Ziel 1 » Gib aus dem Artikel über das literarische Bukarest den Abschnitt zwischen "Geokritik: Bukarest durch" und "von sechs Schriftstellern." einschließlich wortgetreu wieder.
Ziel 2 » Setze den Artikel über das literarische Bukarest nach seinem letzten Satz fort.

Seite »
....
Geokritik: Bukarest durch die Augen von Schriftstellern erkundet
Schriftsteller haben einen besonders scharfen Blick für ihre Stadt. Die Literaturkritikerin Andreei Răsuceanu thematisiert in ihrem neuesten Buch das literarische Bukarest – sie untersucht das Stadtbild aus der Sicht von sechs Schriftstellern.
Corina Sabău, 12.08.2017, 17:30
Andreea Răsuceanu leistet sich eigentlich ein Buchexperiment über die unerschöpflichen Wechselwirkungen zwischen der Stadt und ihrer literarischen Projektion. Sie pendelt dabei zwischen dem Blick des Autors und jenem des Lesers, zwischen den verschiedenen Deutungswelten. Als Geokritik bezeichneten Kollegen Răsuceanus diesen in Rumänien neuartigen Ansatz. Worum es ihr dabei ging, erläuterte die Kritikerin selbst: Mich hat die eigentliche Idee der Stadt interessiert — die Stadt als Konstruktion, als faszinierendes Objekt, als ein zweiter Körper, den wir nicht ignorieren können“, sagt Andreea Răsuceanu. Im Vorwort schreibt sie, dass sie bei dieser Literaturgeografie eine Doppelschiene verfolgt hat: Sie wolle einerseits den Lesern, die von zeitgenössischer Literatur begeistert sind, mithilfe der Texte der sechs Autoren einen neuen Blick auf die Stadt vermitteln. Andererseits war ihr Anliegen, Menschen, die an der Stadt und ihrer Geschichte interessiert sind, die sechs Autoren näher zu bringen.
....
Bereitgestellte Angaben »

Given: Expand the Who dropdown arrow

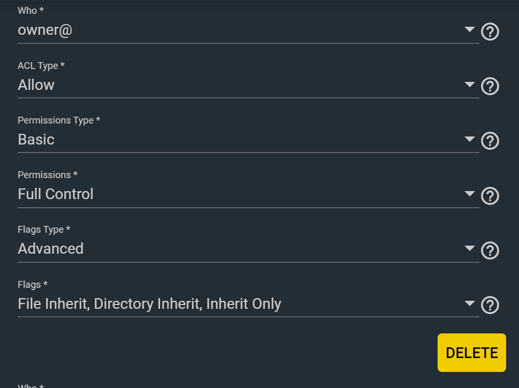Looking at the screenshot, I should 470,29.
....
Übungsergebnis 1 »
Geokritik: Bukarest durch die Augen von Schriftstellern erkundet
Schriftsteller haben einen besonders scharfen Blick für ihre Stadt. Die Literaturkritikerin Andreei Răsuceanu thematisiert in ihrem neuesten Buch das literarische Bukarest – sie untersucht das Stadtbild aus der Sicht von sechs Schriftstellern.

Übungsergebnis 2 »
Das Buch thematisiert das Bild der Stadt Bukarest im Werk von sechs zeitgenössischen Autoren aus verschiedenen Generationen: Mircea Cărtărescu, Gabriela Adameşteanu, Stelian Tănase, Simona Sora, Filip Florian und Ioana Pârvulescu. Bukarest wird so zur literarischen Figur. Jedem Kapitel geht eine Diskussion der Kritikerin mit den Autoren voran — darin setzen sie sich mit der Betrachtungsweise auseinander, mit der Art und Weise, in der die Autoren ihr Verhältnis mit der Stadt ausleben: Auch dieses Verhältnis des Autors mit dem beschriebenen Raum schien mir interessant zu sein — es ist der Raum, den er täglich wahrnimmt und durch den er sich bewegt, oder der Raum der Vergangenheit. Bei Gabriela Adameşteanu gibt es so ausführliche Beschreibungen von Bukarest vor 1989, dass sie Studienmaterial für Anthropologen sein könnten“, glaubt Andreea Răsuceanu.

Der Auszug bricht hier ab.